Barry Foley back on top with Partickswell at 39

Barry Foley didn’t hurl senior with Patrickswell in 2014. At 36 years young, he was content to “tip away” with the club juniors. It was, he believed, the beginning of the end of his time in the blue and gold.
Barry Foley back on top with Partickswell at 39

On Sunday afternoon, 39-year old Barry Foley hit two points from midfield to pocket his seventh Limerick SHC medal. It was, he says, the sweetest of them all. And as for his decision to return to the club’s flagship team, well, that was one of his better judgement calls.

Mind you, it was a return heavily influenced by Ciarán Carey’s appointment as Partickswell manager for the 2015 season.

“Ciarán called down to me when he got the job to ask me would I be interested in coming back. He kind of half forced me,” he recalls, before adding, “you don’t say no to Ciarán Carey.

“I wanted to know had he a plan for me. He had, he put it on the table and he said, ‘you’ll be playing’. That was good enough for me. I had something to work towards, something to aim for. The year I gave it up, I had it in my head I would never get back playing senior hurling ever again. I never envisaged playing in another county final.”

On top of regaining the number three shirt, Foley was handed the captaincy by his former Limerick team-mate last summer. The fairytale comeback, though, didn’t materialise. Kevin Downes took him for 1-5 in last year’s decider as Na Piarsaigh eked out a one-point win.

There was a change of management during the winter and Foley again wondered if he’d seen the end.

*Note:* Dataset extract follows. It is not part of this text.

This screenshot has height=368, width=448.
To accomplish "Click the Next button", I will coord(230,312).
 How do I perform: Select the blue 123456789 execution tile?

“I’d say at the start of this year the new management didn’t know what to do with me. I didn’t think they saw me as a full-back. They threw me out midfield for a couple of games and I held onto that position. It ain’t easy because I have to do a share of fitness work on my own. The older you get, the more willing you are to make sacrifices. It is tomorrow when I’ll be in trouble. I won’t be able to walk.”

He credits Dermot Hickey, a fitness instructor at AVC gym on the Dock Road in Limerick, for keeping him in honest shape.

“Ciarán introduced us to him last year and I meet with him a couple of times a week. I’ve been doing that since the beginning of last year. It is high-intensity interval training. It is only a 45-minute class, but you work for the 45 minutes. I find it very beneficial.

“I’m playing against guys who are 23 and 24 and who are at peak fitness. If I don’t do the little bit extra then I will be looking in at them. I couldn’t handle looking in at them. I want to contribute.”

His midfield partner during Sunday’s 19-point dismissal of neighbours Ballybrown was Jack Kelleher, the latter not even born on the afternoon Foley annexed a first county medal at Adare’s expense in 1993.

“The young lads motivate you. They are a great bunch of lads. There is a great spirit in the camp and it is great to be up training with the likes of Cian Lynch, Diarmuid Byrnes and the O’Briens. If you want to contribute with these guys on the field, then you have to be at a certain level. They definitely bring me on.”

Missing from his collection is a Munster Club medal. That, surely, is his next target.

“We saw how far Na Piarsaigh went last year and we’re not that far away from Na Piarsaigh. I think they got the rub of the green in the county final and they then went on to lift the All-Ireland. We’ll put the heads back down on Wednesday night and see where that takes us.”

He concluded: “This is my sweetest win of the lot. I’ve been waiting so long and when I started out, you came onto a good team and you slotted in. It just happened. It is the effort that went into this one. It takes a lot to play midfield in a county final at the age of 39.”